=== Source data ===
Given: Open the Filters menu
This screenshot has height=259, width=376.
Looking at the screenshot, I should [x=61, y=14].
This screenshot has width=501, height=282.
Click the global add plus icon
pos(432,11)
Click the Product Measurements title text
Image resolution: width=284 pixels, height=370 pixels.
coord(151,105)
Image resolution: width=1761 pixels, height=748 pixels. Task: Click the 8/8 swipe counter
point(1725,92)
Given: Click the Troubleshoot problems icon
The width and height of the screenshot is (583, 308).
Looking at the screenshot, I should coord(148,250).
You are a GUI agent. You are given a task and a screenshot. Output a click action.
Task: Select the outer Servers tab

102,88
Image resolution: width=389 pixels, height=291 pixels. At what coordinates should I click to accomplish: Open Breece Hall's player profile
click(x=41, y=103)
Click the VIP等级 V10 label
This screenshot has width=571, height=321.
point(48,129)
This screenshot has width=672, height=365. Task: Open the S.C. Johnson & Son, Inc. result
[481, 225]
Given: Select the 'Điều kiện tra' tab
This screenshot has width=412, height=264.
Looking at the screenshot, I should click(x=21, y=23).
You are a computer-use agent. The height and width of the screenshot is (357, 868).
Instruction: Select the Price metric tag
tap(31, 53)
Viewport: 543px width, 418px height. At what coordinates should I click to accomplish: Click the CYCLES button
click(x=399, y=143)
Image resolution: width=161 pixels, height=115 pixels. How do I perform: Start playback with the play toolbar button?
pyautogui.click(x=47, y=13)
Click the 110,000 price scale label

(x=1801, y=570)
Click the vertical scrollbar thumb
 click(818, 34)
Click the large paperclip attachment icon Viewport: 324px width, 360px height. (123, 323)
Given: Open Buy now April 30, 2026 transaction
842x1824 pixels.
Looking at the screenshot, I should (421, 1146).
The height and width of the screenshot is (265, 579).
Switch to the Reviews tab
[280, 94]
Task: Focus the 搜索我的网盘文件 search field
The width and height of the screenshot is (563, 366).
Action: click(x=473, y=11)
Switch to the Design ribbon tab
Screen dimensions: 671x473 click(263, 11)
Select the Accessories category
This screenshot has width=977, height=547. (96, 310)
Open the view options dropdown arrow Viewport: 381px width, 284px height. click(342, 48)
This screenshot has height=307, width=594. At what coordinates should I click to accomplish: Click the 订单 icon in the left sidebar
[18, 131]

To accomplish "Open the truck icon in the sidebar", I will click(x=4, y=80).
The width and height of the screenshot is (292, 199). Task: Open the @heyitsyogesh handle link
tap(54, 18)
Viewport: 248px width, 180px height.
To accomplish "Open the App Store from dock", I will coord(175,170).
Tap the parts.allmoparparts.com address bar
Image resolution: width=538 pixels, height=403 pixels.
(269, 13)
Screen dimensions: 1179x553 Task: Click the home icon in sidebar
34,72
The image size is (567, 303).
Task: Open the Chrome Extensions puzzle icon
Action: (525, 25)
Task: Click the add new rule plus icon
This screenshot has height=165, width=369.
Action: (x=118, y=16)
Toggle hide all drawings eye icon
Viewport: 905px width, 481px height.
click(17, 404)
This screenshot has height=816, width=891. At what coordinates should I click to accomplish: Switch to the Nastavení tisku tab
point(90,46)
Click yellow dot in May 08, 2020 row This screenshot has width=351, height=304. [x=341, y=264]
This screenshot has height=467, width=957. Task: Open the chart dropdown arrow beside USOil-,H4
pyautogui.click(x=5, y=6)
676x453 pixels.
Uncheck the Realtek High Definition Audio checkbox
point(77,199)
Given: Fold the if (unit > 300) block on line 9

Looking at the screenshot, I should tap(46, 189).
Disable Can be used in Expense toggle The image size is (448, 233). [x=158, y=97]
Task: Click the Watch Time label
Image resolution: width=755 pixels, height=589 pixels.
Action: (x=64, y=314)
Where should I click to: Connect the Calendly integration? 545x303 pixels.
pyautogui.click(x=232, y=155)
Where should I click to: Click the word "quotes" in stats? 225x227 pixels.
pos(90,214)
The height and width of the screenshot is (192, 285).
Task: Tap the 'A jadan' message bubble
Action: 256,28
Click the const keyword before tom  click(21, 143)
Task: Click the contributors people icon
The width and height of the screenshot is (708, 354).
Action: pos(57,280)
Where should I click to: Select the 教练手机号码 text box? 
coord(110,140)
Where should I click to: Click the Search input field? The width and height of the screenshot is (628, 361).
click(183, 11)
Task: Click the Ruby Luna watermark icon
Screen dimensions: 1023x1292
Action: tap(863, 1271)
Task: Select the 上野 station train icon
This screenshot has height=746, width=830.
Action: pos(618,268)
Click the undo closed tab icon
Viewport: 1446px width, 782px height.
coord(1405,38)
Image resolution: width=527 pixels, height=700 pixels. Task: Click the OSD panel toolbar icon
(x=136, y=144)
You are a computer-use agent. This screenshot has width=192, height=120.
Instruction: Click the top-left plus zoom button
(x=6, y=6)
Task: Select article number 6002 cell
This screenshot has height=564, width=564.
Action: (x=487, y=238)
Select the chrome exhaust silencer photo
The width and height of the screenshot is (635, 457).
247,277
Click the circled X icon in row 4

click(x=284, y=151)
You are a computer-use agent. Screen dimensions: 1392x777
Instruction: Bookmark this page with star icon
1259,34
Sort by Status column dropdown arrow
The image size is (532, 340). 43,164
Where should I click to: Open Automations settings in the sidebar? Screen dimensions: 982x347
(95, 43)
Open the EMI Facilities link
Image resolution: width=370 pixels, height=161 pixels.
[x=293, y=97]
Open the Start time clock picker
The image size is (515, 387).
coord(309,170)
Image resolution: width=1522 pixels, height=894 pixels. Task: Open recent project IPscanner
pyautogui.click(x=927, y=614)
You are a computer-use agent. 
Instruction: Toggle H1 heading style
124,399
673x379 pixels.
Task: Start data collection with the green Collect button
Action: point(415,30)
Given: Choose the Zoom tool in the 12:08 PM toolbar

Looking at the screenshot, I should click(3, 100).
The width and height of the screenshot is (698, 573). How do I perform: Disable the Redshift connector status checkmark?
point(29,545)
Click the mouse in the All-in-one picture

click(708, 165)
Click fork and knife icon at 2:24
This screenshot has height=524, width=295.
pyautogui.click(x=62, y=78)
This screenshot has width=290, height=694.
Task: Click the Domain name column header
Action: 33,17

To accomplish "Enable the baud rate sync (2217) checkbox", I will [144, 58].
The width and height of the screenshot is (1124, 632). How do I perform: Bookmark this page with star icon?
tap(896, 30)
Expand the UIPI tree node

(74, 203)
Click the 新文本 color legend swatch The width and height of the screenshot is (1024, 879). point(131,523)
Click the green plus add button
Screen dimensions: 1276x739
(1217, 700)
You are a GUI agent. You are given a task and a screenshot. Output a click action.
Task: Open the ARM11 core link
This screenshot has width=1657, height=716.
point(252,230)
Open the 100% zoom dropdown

=== Your task ===
Write out exactly the lines above between the line with "This screenshot has width=412, height=264." and the line with "Viewport: 248px width, 180px height.", inclusive, and nothing beyond them.

=== Exercise output ===
This screenshot has width=412, height=264.
Looking at the screenshot, I should click(x=21, y=23).
You are a computer-use agent. The height and width of the screenshot is (357, 868).
Instruction: Select the Price metric tag
tap(31, 53)
Viewport: 543px width, 418px height. At what coordinates should I click to accomplish: Click the CYCLES button
click(x=399, y=143)
Image resolution: width=161 pixels, height=115 pixels. How do I perform: Start playback with the play toolbar button?
pyautogui.click(x=47, y=13)
Click the 110,000 price scale label

(x=1801, y=570)
Click the vertical scrollbar thumb
 click(818, 34)
Click the large paperclip attachment icon Viewport: 324px width, 360px height. (123, 323)
Given: Open Buy now April 30, 2026 transaction
842x1824 pixels.
Looking at the screenshot, I should (421, 1146).
The height and width of the screenshot is (265, 579).
Switch to the Reviews tab
[280, 94]
Task: Focus the 搜索我的网盘文件 search field
The width and height of the screenshot is (563, 366).
Action: click(x=473, y=11)
Switch to the Design ribbon tab
Screen dimensions: 671x473 click(263, 11)
Select the Accessories category
This screenshot has width=977, height=547. (96, 310)
Open the view options dropdown arrow Viewport: 381px width, 284px height. click(342, 48)
This screenshot has height=307, width=594. At what coordinates should I click to accomplish: Click the 订单 icon in the left sidebar
[18, 131]

To accomplish "Open the truck icon in the sidebar", I will click(x=4, y=80).
The width and height of the screenshot is (292, 199). Task: Open the @heyitsyogesh handle link
tap(54, 18)
Viewport: 248px width, 180px height.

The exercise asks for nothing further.